I don't suppose I mean deliberately. I know the professionals that have really let our family down haven't done it deliberately, they are just trying to survive their caseloads and their conflicting agendas and lack of recent CPD and have such erroded confidence due to pressures and reorganisations ad nauseam, that they get argumentative and defensive when I suggest that they change the way they do one or two things or that we don't actually fit the criteria they have insisted we do and therefore the treatment that they provide rather something that they would have to buy in.
It's more of an embedded culture than individual maliciousness. Not that that helps us.
But I'm not talking about my GP or the Mental Health Services.
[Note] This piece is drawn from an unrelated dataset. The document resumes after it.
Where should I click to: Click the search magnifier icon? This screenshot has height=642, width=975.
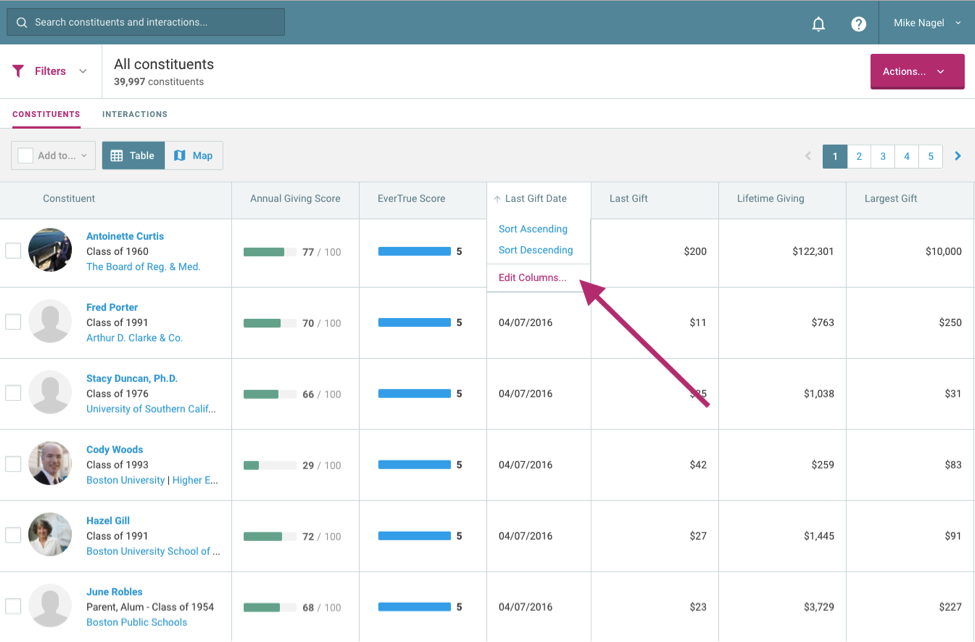click(21, 22)
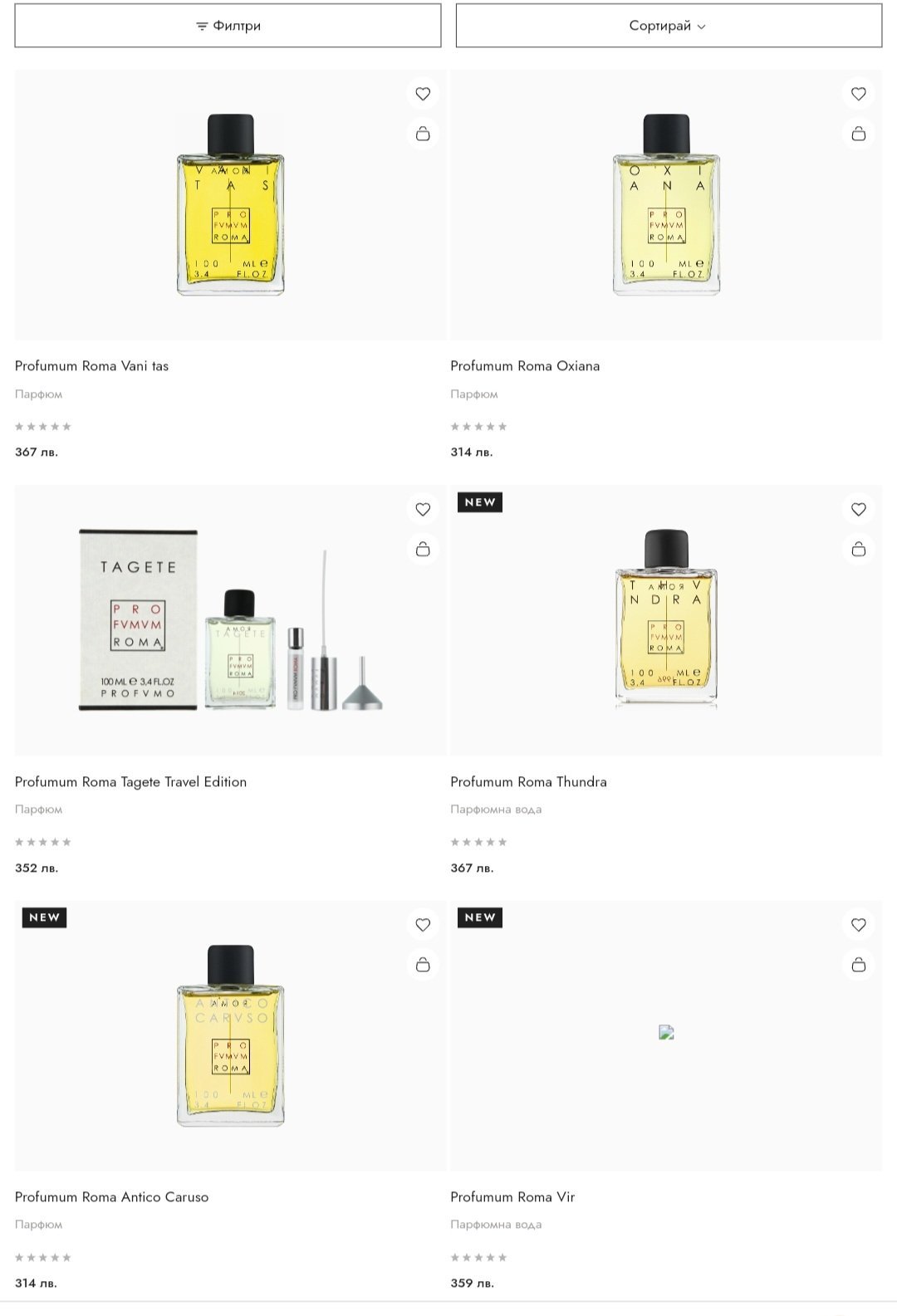Favorite the Profumum Roma Oxiana perfume

click(x=858, y=94)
I have no experience of them. But I suppose, on the NHS I would expect them to suffer from some of the pressures similar to those I have mentioned above. The 'expert patient' also must be a difficult thing for GP's to find the time for and I get a feeling that many have become immune and defensive wrt them.
With the internet you must have so many people going to the GP saying 'I have this condition, I have researched this as the best expensive drug for it and want you to prescribe it right now, and don't fob me off with any less dose/cheaper alternative because it just won't work for me'.
It would be wrong of the GP to agree to that without at least trying a cheaper alternative. But sometimes the patient will be right because often they have had the time and the motivation to research properly what the GP cannot possibly have the time and resources to do.
I would just expect this to extend to the mental health services. Not a consiracy, just the world and culture that we live in now.